Each record should appear again in the response exactly as it does in the original.

■ The input:
--- START ---
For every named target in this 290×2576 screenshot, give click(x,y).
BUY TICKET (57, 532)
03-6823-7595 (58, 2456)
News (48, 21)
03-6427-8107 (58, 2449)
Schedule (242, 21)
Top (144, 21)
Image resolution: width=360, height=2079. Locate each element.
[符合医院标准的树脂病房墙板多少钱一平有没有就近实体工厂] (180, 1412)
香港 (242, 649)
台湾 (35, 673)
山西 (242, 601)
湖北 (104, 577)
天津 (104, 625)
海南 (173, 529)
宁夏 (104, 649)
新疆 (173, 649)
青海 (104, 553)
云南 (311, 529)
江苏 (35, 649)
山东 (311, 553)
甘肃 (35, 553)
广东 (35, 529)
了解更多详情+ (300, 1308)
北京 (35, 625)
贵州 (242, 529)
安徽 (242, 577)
--- END ---
■ Solution for this exercise:
For every named target in this 290×2576 screenshot, give click(x,y).
BUY TICKET (57, 532)
03-6823-7595 (58, 2456)
News (48, 21)
03-6427-8107 (58, 2449)
Schedule (242, 21)
Top (144, 21)
Image resolution: width=360, height=2079. Locate each element.
[符合医院标准的树脂病房墙板多少钱一平有没有就近实体工厂] (180, 1412)
香港 (242, 649)
台湾 (35, 673)
山西 (242, 601)
湖北 (104, 577)
天津 (104, 625)
海南 (173, 529)
宁夏 (104, 649)
新疆 (173, 649)
青海 (104, 553)
云南 (311, 529)
江苏 (35, 649)
山东 (311, 553)
甘肃 (35, 553)
广东 (35, 529)
了解更多详情+ (300, 1308)
北京 (35, 625)
贵州 (242, 529)
安徽 (242, 577)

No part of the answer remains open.